我是在 Mac studio M2 Max上运行的。这篇文章记录运行的过程。以下是我的一些版本信息：

MacOS 13.4
共享内存：96G
conda 23.5.0
Python 3.11.4
pip 23.1.2

231009更新：

我把本地的模型全部删除了，更新了一版代码，用默认的THUDM/chatglm2-6b，在cli和web2下是OK的，web前端页面输出不全，不知道什么情况。

比较好奇，它在哪里load的模型？我本地已经全部删除了全部模型，并且我也断网了。🤷

然后发现它的模型又由8个变成7个了，然后mps显卡又能用了。

测试过好几次，只要对话稍微多一点，内存直接要撑爆了。

真的有点伤心。

230818更新：

发现模型由7个变成了8个，老环境无法启动了，重新下载了新的模型,也把代码更新了。主要参考 Github 上这个文档里关于“Mac部署”和“本地加载”模型两个内容，修改使用mps即可：
model = AutoModel.from_pretrained("/Users/kelu/Documents/huggingface/chatglm-6b", trust_remote_code=True).half().to('mps')
但我没有办法正常对话：

使用web_demo2.py 也是同样的问题：
streamlit run web_demo2.py
迫不得已换成了cpu的版本，cpu能跑。
model = AutoModel.from_pretrained("/Users/kelu/Documents/huggingface/chatglm-6b", trust_remote_code=True).float()
担心pytorch版本问题可以用这串命令简单打印：
import torch
import transformers

print(f"PyTorch version: {torch.__version__}")
print(f"transformers version: {transformers.__version__}")

# Check PyTorch has access to MPS (Metal Performance Shader, Apple's GPU architecture)
print(f"Is MPS (Metal Performance Shader) built? {torch.backends.mps.is_built()}")
print(f"Is MPS available? {torch.backends.mps.is_available()}")

# Set the device      
device = "mps" if torch.backends.mps.is_available() else "cpu"
print(f"Using device: {device}")


# Create data and send it to the device
x = torch.rand(size=(3, 4)).to(device)
x
我的版本是 2.0.1。。当然也试过 nightly的版本：

使用 gpu 都是和上边一样的报错。cpu能跑就不管它了。

一、环境准备

如果你还不熟悉python使用，可以参考我之前关于conda相关的文章，切换到虚拟环境进行操作。
conda create -n chatglm2_env python=3.11
conda activate chatglm2_env
退出环境：
conda deactivate

在GitHub上下载源码。https://github.com/THUDM/ChatGLM2-6B

git clone https://github.com/THUDM/ChatGLM2-6B
cd ChatGLM2-6B

使用国内源(清华)安装依赖，否则速度很慢。(毕竟也是清华合作开源的项目)

pip install -r requirements.txt -i https://pypi.tuna.tsinghua.edu.cn/simple

二、下载模型

https://cloud.tsinghua.edu.cn/d/674208019e314311ab5c/

也可以去 huggingface.co上下载模型。
brew install git-lfs
安装。
pip install gradio -i https://pypi.tuna.tsinghua.edu.cn/simple

可以在代码里指定下载好的模型地址。我是运行 python web_demo.py后等待开始下载，然后直接替换缓存。

我的默认的下载路径是这个：

~/.cache/huggingface/hub/models--THUDM--chatglm2-6b/snapshots/c57e892806dfe383cd5caf09719628788fe96379

把下载好的文件直接替换这几个bin文件：

也可以修改代码中的代码，诸如：

tokenizer = AutoTokenizer.from_pretrained("THUDM/chatglm2-6b", trust_remote_code=True)
model = AutoModel.from_pretrained("THUDM/chatglm2-6b", trust_remote_code=True).cuda()

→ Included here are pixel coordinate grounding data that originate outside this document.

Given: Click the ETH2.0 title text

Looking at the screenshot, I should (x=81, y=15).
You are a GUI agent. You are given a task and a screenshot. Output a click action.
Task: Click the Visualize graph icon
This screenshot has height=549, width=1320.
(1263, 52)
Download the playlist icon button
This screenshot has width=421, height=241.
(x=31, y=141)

中THUDM/chatglm2-6b的替换，例如我的替换为：

"/Users/kelu/Documents/huggingface/chatglm-6b"

三、运行demo

vscode 选择解释器

cmd + p
> interpreter

1. webdemo

python web_demo.py

可以注意到有warning：

/modeling_chatglm.py:1173: UserWarning: MPS: no support for int64 min/max ops, casting it to int32 (Triggered internally at /Users/runner/work/_temp/anaconda/conda-bld/pytorch_1682343668887/work/aten/src/ATen/native/mps/operations/ReduceOps.mm:1271.)
  if unfinished_sequences.max() == 0 or stopping_criteria(input_ids, scores):

运行demo2:

 pip install streamlit streamlit-chat -i https://pypi.tuna.tsinghua.edu.cn/simple

streamlit run web_demo2.py

2. 命令行demo

3. api

curl -X POST "http://127.0.0.1:8000" \
     -H 'Content-Type: application/json' \
     -d '{"prompt": "你和chatgpt哪个更好？", "history": []}'

四、一些遇到的问题：

只要开了系统代理就会报这个错。

 requests.exceptions.SSLError: HTTPSConnectionPool(host='huggingface.co', port=443): Max retries exceeded with url: /THUDM/chatglm2-6b/resolve/main/tokenizer_config.json (Caused by SSLError(SSLEOFError(8, '[SSL: UNEXPECTED_EOF_WHILE_READING] EOF occurred in violation of protocol (_ssl.c:1002)')))

查看了很多信息也无法解决。我把代理关掉之后又有：

     assert os.path.isfile(model_path), model_path
            ^^^^^^^^^^^^^^^^^^^^^^^^^^
   File "<frozen genericpath>", line 30, in isfile
 TypeError: stat: path should be string, bytes, os.PathLike or integer, not NoneType

这个报错是缺少模型文件。

所以不开代理就不会自动下载文件找不到模型，开了代理就下载不了模型。

最后的解决办法竟然是开全局代理。如果是开规则模式的话，则要把 huggingface.co 加入进去。

运行报错：

   File "/Users/kelu/Workspace/Miniforge3/envs/pytorch_env/lib/python3.11/site-packages/torch/cuda/__init__.py", line 239, in _lazy_init
     raise AssertionError("Torch not compiled with CUDA enabled")
 AssertionError: Torch not compiled with CUDA enabled

还是要仔细看官方文档介绍，Mac部署需要修改模型的载入方法：

 model = AutoModel.from_pretrained("your local path", trust_remote_code=True).to('mps')